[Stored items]
※ ※ ※
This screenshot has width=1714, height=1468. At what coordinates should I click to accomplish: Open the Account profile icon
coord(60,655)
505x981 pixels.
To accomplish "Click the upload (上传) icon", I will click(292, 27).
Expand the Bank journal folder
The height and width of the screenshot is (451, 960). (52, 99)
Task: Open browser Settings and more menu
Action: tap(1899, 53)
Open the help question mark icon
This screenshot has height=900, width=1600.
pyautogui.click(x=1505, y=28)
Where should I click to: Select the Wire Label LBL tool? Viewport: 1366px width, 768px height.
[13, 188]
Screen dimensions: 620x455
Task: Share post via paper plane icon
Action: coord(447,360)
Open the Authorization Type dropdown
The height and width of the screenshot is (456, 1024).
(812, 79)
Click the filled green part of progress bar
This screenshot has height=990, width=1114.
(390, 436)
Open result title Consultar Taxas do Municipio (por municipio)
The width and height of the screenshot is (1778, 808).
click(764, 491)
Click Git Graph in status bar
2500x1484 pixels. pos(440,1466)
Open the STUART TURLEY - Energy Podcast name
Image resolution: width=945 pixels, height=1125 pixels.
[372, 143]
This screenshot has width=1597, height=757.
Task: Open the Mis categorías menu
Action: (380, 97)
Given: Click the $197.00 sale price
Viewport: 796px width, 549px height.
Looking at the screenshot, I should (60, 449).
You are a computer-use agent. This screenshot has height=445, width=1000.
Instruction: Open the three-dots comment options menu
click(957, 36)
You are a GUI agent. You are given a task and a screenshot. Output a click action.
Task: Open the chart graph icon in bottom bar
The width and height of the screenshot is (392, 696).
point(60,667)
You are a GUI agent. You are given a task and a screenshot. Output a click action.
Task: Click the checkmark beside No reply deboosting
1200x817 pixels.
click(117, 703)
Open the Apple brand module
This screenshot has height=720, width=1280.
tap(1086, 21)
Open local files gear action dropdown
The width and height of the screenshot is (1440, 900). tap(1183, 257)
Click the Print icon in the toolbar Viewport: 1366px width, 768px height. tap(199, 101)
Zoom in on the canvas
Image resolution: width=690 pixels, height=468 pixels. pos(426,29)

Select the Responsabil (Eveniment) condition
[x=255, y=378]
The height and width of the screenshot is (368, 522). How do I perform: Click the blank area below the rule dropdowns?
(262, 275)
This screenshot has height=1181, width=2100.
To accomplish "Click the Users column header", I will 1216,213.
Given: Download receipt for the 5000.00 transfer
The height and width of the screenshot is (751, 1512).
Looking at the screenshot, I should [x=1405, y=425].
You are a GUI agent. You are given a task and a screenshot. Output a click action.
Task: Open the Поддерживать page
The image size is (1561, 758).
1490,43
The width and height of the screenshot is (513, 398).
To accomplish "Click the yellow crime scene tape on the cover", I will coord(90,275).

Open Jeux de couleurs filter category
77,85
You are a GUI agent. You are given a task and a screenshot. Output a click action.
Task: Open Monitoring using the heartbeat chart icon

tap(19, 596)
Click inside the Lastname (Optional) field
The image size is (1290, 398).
※ ※ ※
EXERCISE AIM
From the data above, copy each line with the string "will" in it.

RESPONSE AREA
To accomplish "Click the upload (上传) icon", I will click(292, 27).
To accomplish "Click the Users column header", I will 1216,213.
To accomplish "Click the yellow crime scene tape on the cover", I will coord(90,275).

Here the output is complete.